[Exercise]
Copy out the entries that follow, exactly as written.

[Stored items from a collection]
◇ ◇ ◇ ◇ ◇
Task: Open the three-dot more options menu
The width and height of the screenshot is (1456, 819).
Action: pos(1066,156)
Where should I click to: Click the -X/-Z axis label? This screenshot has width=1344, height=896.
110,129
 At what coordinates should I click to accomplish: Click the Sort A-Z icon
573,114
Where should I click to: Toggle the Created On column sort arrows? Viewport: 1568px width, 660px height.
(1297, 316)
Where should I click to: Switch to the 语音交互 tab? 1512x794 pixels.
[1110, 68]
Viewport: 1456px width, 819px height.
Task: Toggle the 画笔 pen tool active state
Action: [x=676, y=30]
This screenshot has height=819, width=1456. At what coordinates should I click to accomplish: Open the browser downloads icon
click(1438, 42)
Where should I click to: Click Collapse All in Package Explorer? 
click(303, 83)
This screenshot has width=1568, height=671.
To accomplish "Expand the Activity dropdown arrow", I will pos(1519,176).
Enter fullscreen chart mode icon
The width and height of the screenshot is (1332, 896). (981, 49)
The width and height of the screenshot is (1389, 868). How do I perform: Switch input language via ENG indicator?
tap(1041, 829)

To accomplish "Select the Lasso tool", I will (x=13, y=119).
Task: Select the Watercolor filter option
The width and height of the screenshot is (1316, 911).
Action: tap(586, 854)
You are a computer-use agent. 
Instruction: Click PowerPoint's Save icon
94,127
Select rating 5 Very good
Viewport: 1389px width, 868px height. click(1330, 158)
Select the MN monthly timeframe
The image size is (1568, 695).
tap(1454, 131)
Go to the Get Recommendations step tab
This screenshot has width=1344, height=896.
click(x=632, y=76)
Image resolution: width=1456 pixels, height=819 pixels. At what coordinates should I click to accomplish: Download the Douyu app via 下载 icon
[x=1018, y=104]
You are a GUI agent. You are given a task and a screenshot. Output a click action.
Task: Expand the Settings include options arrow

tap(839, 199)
◇ ◇ ◇ ◇ ◇
[Your solution]
Task: Open the three-dot more options menu
The width and height of the screenshot is (1456, 819).
Action: pos(1066,156)
Where should I click to: Click the -X/-Z axis label? This screenshot has width=1344, height=896.
110,129
 At what coordinates should I click to accomplish: Click the Sort A-Z icon
573,114
Where should I click to: Toggle the Created On column sort arrows? Viewport: 1568px width, 660px height.
(1297, 316)
Where should I click to: Switch to the 语音交互 tab? 1512x794 pixels.
[1110, 68]
Viewport: 1456px width, 819px height.
Task: Toggle the 画笔 pen tool active state
Action: [x=676, y=30]
This screenshot has height=819, width=1456. At what coordinates should I click to accomplish: Open the browser downloads icon
click(1438, 42)
Where should I click to: Click Collapse All in Package Explorer? 
click(303, 83)
This screenshot has width=1568, height=671.
To accomplish "Expand the Activity dropdown arrow", I will pos(1519,176).
Enter fullscreen chart mode icon
The width and height of the screenshot is (1332, 896). (981, 49)
The width and height of the screenshot is (1389, 868). How do I perform: Switch input language via ENG indicator?
tap(1041, 829)

To accomplish "Select the Lasso tool", I will (x=13, y=119).
Task: Select the Watercolor filter option
The width and height of the screenshot is (1316, 911).
Action: tap(586, 854)
You are a computer-use agent. 
Instruction: Click PowerPoint's Save icon
94,127
Select rating 5 Very good
Viewport: 1389px width, 868px height. click(1330, 158)
Select the MN monthly timeframe
The image size is (1568, 695).
tap(1454, 131)
Go to the Get Recommendations step tab
This screenshot has width=1344, height=896.
click(x=632, y=76)
Image resolution: width=1456 pixels, height=819 pixels. At what coordinates should I click to accomplish: Download the Douyu app via 下载 icon
[x=1018, y=104]
You are a GUI agent. You are given a task and a screenshot. Output a click action.
Task: Expand the Settings include options arrow

tap(839, 199)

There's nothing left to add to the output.